-- Provided information follows --

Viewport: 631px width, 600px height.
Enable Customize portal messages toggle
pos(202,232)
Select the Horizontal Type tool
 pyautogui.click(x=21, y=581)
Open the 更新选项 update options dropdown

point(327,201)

-- Provided information concluded --

Exercise
All entries should be restated word for word.

Reply
Viewport: 631px width, 600px height.
Enable Customize portal messages toggle
pos(202,232)
Select the Horizontal Type tool
 pyautogui.click(x=21, y=581)
Open the 更新选项 update options dropdown

point(327,201)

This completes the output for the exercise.